EXTRACT PROVIDED
--- Start ---
Date : Sun, 26 Jul 2009 17:58:45 +0100
From : philpem@... (Philip Pemberton)
Subject: Fw: Fwd: ITV Teletext to shut down in January
Rick Murray wrote:
> Philip Pemberton wrote:
>> (1)- Adding VBI data to an existing video signal. For this you need a
>> composite input and a sync separator. The LM1881 costs about ?3 and
>> needs three or four external parts. Simple!
>
> Whoo - custom teletext subtitling! :-)
Indeed.
Or a way to overlay ORACLE onto a live ITV signal, if you just happen to
have a complete grab of ORACLE from a particular day, that is. Speaking
of which, I don't think anyone ever bothered doing that...
I'm tempted to have a go at building a timestamped Teletext receiver (as
in, it tracks the frame number and time each page was transmitted),
although getting the signal in the first place might be "interesting".
I've got a couple of UV916MD receivers, but sadly they output the
38.9MHz IF; splitting off the composite video signal might be "interesting".
>> (2)- Creating your own video signal as well. Bit more complex, now you
>> need a framebuffer and a sync generator.
>
> Why do you need a frame buffer? If we are interested in playing with
> TELETEXT, surely the picture part is of less consequence? Yes, you could
> have a nice rendered JPEG saying "Press [text] now", but it would likely
> be easier for you to say that.
True, I just thought it'd be nice to be able to choose what was on
screen as well :)
> Okay, got some veroboard and warming up my soldering iron... but I have
> a horrible feeling you have skipped over the complicated bit - namely
> you said with two RAMs you could write one while displaying from the
> other - how will we manage that - is there enough available bandwidth to
> 1MHz bus it? How much data are we talking here anyway?
I never said you could do it with a BBC over the 1MHz bus :)
Basically you have two data/address buses -- "Load" and "Run". Load is
used to write to the RAMs, Run is used to put stuff on the Teletext stream.
--- End ---
EXTRACTED DATA
--- Start ---
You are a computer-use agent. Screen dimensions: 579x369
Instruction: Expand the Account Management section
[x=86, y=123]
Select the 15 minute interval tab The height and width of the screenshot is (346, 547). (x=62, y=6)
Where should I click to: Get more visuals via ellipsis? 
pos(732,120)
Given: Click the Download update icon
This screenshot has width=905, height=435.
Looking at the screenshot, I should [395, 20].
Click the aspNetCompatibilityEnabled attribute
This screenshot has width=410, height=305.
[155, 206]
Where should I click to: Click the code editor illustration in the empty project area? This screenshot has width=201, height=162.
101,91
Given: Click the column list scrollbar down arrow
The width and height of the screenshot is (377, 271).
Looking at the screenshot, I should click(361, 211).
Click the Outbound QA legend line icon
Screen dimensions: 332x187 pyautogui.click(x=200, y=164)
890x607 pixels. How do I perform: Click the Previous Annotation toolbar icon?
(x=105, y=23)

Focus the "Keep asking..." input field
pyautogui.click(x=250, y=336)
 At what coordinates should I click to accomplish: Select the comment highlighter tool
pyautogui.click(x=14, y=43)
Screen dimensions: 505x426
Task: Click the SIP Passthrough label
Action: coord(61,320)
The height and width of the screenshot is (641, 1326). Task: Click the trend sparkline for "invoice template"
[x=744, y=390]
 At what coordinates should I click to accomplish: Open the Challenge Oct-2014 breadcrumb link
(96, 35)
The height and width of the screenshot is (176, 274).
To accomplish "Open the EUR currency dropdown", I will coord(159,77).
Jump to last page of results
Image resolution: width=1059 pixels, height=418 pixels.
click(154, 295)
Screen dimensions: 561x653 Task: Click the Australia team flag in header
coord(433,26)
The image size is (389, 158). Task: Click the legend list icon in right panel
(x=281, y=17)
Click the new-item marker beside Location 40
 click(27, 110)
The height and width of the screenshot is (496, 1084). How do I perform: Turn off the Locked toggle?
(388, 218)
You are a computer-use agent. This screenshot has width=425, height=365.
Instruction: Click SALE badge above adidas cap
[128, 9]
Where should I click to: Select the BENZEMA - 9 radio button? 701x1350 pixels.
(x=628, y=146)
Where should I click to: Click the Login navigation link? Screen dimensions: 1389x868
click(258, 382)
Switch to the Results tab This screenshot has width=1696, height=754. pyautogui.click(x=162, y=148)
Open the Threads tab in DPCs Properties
--- End ---
GOALS
[1] Answer these from the teletext message, each on its own line:
(a) How many external parts does the LM1881 need?
(b) Which receivers does the writer have, and what do they output?
(c) What are the two data/address buses called?
[2] Pick up the teletext message right after its last sentence and keep going in the same voice.

EXERCISE ANSWERS
[1]
(a) Three or four.
(b) A couple of UV916MD receivers, which output the 38.9MHz IF.
(c) "Load" and "Run".

[2]
You also have two 2:1 multiplexers, which switch the data and address
lines between the two RAMs. If LOAD is active, then you read from RAM2
and write to RAM1. If it isn't active, then you do things the other way
round. In effect you're switching between two RAM chips.
Another (cheaper) way to do it would be to have a small buffer in the
controller FPGA, then write stuff to RAM when a pixel is *not* being
output. In other words:
_ _ _ _ _ _ _ _ _ _ _ _ _
Main clock: __| |_| |_| |_| |_| |_| |_| |_| |_| |_| |_| |_| |_| |_
___ ___ ___ ___ ___ ___ ___
Pixel clock: __| |___| |___| |___| |___| |___| |___| |
__ ___ ___ ___ ___ ___ ___
RAM enable: |___| |___| |___| |___| |___| |___| |___|
OK, so when Pixel Clock rises, you output a pixel. When RAM Enable
rises, you either change a byte of RAM or leave the RAM bus idle. The
disadvantage being that this is both very slow, and the data rate is
tied to your video rate. If the video rate is fixed (circuit generating
both sync and Teletext data) then it's not an issue. If you're syncing
off an external signal, then your data rate is going to vary over time
(unless your sync signal is very, VERY stable, i.e. off-air broadcast).
Fun!
I still reckon the hardest part is going to be timing (in general). That
is, generating a pixel clock from the sync signals, and outputting data
when needed.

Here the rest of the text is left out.